Return the part of the items that opens with the line containing "Expand Jane Smith's" and closes with the line containing "point(302,184)", copying every line unchanged.

----- Listed records

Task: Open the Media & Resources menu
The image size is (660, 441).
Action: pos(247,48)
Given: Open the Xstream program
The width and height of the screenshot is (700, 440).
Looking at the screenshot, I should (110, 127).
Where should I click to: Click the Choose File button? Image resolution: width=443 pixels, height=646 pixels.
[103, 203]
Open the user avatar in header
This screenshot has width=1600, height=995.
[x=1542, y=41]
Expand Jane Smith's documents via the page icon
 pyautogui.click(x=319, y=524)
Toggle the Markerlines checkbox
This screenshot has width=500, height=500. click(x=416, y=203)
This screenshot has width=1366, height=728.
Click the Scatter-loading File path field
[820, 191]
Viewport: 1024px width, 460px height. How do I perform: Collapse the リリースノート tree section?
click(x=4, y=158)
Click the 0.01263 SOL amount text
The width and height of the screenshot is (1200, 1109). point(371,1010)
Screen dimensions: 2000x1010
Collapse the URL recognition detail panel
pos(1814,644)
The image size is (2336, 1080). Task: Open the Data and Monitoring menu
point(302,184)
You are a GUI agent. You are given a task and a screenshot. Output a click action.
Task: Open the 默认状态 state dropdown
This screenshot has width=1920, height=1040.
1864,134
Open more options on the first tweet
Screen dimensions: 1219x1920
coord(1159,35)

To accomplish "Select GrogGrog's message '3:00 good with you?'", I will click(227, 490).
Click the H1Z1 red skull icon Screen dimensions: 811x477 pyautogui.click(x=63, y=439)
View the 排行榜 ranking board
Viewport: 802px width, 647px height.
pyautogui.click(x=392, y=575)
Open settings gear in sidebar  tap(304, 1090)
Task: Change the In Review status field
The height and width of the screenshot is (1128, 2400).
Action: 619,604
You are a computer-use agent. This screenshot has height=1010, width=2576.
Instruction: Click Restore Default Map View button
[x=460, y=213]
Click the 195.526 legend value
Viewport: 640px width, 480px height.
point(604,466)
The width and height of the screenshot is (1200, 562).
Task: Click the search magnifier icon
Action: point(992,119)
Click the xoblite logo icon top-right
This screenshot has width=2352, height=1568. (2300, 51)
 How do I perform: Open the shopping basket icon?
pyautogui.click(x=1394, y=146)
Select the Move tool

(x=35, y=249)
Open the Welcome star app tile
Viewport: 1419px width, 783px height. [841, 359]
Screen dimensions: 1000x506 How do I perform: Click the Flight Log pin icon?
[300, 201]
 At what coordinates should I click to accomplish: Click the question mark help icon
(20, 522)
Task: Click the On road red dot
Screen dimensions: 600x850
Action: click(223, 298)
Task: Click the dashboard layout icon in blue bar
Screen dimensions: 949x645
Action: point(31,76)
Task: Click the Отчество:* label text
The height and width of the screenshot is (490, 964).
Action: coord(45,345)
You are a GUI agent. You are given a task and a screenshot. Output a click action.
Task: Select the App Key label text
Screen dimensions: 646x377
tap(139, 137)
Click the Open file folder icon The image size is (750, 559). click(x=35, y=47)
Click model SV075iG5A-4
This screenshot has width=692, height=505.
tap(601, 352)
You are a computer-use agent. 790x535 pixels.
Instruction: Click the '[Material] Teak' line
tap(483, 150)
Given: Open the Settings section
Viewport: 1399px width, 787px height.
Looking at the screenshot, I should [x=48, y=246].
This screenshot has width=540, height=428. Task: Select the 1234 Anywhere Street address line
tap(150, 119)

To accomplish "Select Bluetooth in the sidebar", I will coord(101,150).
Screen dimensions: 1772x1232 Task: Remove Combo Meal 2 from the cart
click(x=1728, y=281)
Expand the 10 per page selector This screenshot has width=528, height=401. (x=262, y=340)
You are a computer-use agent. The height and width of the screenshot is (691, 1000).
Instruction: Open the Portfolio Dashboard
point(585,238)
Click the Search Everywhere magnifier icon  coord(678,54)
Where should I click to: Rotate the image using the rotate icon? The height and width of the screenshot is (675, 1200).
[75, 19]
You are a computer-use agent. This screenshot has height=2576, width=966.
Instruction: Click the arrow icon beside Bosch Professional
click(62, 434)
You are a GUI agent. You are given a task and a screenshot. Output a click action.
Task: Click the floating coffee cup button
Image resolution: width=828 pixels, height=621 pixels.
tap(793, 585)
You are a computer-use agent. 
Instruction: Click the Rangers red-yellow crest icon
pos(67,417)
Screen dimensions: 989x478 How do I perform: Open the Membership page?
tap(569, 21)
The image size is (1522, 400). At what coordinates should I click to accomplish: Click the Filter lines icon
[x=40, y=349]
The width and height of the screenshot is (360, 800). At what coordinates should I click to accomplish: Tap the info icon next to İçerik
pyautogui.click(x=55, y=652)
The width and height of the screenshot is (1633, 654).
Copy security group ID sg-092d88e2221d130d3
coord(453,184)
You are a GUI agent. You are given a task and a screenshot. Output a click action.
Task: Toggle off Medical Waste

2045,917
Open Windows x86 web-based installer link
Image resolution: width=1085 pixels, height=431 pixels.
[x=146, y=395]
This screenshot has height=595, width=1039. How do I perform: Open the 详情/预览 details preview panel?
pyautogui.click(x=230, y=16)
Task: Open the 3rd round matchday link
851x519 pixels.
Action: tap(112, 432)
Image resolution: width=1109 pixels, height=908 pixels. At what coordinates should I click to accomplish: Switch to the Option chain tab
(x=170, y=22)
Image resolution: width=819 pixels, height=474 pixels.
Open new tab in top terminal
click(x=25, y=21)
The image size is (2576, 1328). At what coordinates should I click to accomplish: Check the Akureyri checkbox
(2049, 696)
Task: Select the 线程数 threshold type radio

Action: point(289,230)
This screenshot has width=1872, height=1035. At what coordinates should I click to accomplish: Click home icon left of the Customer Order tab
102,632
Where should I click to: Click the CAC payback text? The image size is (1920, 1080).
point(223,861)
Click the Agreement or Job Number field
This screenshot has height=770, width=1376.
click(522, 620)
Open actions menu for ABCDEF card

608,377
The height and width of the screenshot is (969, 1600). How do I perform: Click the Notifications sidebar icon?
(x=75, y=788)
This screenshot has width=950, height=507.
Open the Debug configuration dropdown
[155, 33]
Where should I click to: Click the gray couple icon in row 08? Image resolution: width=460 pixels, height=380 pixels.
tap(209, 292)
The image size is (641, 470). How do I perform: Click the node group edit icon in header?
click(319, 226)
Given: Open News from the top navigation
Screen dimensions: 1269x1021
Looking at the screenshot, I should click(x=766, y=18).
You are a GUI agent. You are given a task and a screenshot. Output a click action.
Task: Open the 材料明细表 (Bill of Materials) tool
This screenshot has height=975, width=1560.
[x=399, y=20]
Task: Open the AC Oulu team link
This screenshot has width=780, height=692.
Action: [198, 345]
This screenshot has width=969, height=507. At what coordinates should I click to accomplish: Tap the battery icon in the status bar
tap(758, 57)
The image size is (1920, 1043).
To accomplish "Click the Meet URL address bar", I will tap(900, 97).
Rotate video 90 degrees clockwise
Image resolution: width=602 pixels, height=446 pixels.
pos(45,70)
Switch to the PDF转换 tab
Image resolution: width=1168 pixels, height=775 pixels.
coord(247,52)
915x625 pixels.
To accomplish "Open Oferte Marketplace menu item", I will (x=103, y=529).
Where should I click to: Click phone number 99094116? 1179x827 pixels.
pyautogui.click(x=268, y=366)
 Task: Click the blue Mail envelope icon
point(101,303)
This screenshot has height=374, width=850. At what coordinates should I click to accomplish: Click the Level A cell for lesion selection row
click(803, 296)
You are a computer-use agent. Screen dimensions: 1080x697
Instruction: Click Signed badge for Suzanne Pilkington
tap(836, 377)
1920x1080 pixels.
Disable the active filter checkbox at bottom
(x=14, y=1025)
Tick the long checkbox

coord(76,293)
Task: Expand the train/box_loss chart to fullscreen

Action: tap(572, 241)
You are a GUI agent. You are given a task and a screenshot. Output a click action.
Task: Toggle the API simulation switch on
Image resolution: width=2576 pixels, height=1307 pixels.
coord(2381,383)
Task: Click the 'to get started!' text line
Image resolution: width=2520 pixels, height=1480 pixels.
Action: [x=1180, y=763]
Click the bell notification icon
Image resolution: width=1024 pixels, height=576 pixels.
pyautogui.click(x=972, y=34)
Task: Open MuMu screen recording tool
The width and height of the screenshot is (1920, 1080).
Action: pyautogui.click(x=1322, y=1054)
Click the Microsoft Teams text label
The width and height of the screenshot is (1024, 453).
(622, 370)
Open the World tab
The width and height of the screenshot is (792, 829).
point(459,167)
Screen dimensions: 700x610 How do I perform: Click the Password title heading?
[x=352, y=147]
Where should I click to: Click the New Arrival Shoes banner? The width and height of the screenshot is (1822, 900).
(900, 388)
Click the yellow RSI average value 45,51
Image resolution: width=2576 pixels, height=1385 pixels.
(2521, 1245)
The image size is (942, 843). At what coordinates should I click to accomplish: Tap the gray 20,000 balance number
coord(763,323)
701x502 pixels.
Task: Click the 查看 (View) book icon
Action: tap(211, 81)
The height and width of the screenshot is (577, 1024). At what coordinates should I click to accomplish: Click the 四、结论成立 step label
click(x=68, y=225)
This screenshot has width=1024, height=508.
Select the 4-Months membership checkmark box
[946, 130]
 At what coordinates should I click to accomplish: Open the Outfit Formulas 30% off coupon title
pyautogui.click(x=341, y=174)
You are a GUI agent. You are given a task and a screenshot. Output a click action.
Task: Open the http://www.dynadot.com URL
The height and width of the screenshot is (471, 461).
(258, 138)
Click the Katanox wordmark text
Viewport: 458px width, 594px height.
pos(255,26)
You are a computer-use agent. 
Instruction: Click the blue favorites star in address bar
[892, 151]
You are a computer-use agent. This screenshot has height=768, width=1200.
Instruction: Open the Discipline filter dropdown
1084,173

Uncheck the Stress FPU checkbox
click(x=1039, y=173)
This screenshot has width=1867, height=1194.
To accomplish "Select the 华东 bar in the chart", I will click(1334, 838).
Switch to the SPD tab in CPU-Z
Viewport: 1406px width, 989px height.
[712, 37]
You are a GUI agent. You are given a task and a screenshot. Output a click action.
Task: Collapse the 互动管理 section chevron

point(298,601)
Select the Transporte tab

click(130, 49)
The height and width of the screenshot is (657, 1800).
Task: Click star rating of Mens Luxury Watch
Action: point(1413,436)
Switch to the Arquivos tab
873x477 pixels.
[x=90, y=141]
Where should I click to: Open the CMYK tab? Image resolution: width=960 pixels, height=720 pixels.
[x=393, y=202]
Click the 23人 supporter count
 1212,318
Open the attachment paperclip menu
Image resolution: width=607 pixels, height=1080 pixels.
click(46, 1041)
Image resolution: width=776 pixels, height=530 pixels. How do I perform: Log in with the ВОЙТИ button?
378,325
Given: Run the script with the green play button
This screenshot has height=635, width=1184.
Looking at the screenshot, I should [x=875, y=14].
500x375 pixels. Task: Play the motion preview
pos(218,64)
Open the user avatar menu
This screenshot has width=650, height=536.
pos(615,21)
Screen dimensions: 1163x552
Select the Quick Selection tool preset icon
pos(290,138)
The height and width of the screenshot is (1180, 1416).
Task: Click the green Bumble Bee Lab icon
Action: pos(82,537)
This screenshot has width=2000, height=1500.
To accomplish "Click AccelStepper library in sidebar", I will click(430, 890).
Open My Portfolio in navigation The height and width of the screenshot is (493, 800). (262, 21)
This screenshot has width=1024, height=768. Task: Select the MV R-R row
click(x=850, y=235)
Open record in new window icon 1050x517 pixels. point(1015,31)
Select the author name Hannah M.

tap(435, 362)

----------

** Task result **
Expand Jane Smith's documents via the page icon
 pyautogui.click(x=319, y=524)
Toggle the Markerlines checkbox
This screenshot has width=500, height=500. click(x=416, y=203)
This screenshot has width=1366, height=728.
Click the Scatter-loading File path field
[820, 191]
Viewport: 1024px width, 460px height. How do I perform: Collapse the リリースノート tree section?
click(x=4, y=158)
Click the 0.01263 SOL amount text
The width and height of the screenshot is (1200, 1109). point(371,1010)
Screen dimensions: 2000x1010
Collapse the URL recognition detail panel
pos(1814,644)
The image size is (2336, 1080). Task: Open the Data and Monitoring menu
point(302,184)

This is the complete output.